The Radical Post is an Anarcho-Socialist Facebook page which features a wide variety of commentary from different politically oriented individuals started up by Nick Kappos of the Harsh Noise project Hex Phosphorus. We here at The Infidel Netwerk thought it'd be interesting to share some of the posts and thoughts from the news feed for your viewing pleasure.

Note: None of the views posted below are representation of the views of The Infidel Netwerk or it's members (other then possibly Nick's). This is purely for educational and entertainment purposes.

You can find the Facebook group at the following link, follow for the latest updates on all the postings:

Gwendolyn Iris on "Limiting Protestor Rights"

The new administration wants to limit our right to protest regardless of how we protest. Blaming each other for anti protest legislation is faulty and quite dangerous. If there was ever a time for a respect for a diversity of tactics, this is it.
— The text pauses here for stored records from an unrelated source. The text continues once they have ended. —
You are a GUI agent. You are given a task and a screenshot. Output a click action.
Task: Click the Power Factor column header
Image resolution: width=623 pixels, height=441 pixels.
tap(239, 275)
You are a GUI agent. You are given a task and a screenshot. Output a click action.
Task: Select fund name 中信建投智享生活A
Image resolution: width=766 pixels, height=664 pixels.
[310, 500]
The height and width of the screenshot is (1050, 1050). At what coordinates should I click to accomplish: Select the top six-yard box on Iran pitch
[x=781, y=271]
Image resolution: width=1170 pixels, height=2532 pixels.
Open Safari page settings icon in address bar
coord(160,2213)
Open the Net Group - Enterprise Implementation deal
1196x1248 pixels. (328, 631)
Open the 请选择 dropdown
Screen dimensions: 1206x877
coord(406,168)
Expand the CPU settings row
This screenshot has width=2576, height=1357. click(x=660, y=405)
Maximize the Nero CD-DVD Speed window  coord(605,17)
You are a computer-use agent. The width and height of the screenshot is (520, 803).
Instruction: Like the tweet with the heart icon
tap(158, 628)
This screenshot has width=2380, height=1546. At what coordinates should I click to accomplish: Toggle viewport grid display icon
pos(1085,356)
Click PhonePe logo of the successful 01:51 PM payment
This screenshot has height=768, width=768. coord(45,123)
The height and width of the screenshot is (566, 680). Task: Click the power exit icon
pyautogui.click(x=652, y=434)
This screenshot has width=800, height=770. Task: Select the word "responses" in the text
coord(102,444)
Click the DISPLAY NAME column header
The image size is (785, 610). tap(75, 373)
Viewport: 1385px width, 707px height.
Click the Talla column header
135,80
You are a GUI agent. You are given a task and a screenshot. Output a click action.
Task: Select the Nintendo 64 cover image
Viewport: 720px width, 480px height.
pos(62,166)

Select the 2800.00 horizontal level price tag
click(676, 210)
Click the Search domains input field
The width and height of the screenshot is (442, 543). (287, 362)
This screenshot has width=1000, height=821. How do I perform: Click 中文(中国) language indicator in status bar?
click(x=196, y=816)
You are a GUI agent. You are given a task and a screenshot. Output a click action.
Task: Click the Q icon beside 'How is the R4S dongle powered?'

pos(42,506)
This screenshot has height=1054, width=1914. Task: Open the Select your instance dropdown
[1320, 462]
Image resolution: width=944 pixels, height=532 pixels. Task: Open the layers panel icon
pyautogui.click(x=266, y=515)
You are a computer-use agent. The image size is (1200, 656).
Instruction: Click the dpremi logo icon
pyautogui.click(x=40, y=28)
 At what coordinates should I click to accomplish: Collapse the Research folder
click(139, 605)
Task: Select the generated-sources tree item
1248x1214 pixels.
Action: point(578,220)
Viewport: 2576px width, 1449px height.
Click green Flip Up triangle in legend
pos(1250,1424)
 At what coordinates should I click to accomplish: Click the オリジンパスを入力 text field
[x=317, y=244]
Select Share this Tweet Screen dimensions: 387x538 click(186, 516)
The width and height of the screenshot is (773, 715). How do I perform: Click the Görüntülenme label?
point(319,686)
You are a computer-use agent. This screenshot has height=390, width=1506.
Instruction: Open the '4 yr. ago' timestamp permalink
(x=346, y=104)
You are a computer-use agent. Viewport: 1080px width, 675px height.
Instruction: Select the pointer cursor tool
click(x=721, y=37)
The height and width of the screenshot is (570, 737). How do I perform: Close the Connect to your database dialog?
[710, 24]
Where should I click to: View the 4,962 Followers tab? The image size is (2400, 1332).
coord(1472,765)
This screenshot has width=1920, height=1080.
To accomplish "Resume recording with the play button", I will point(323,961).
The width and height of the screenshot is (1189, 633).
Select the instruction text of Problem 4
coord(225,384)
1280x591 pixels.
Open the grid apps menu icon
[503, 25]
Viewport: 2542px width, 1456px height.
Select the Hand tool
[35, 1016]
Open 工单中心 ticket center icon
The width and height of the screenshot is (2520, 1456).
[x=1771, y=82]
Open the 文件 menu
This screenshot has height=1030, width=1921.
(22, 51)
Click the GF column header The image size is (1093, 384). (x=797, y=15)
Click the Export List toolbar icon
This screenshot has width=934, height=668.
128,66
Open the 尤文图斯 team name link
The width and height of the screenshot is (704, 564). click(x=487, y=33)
Annoynomous on "The Peronism Comparison"

Seeing these union bureaucrats snivel before Trump makes me wanna read a bit more about the economic protectionism of say, Peronism in Argentina. Trumps Right wing populism makes overtures to working peoples concerns, but we know that this is a classic con. Trump is a con man like the fascists and right wing populists of the past.

M.G. on "Milwaukee Post Women's March"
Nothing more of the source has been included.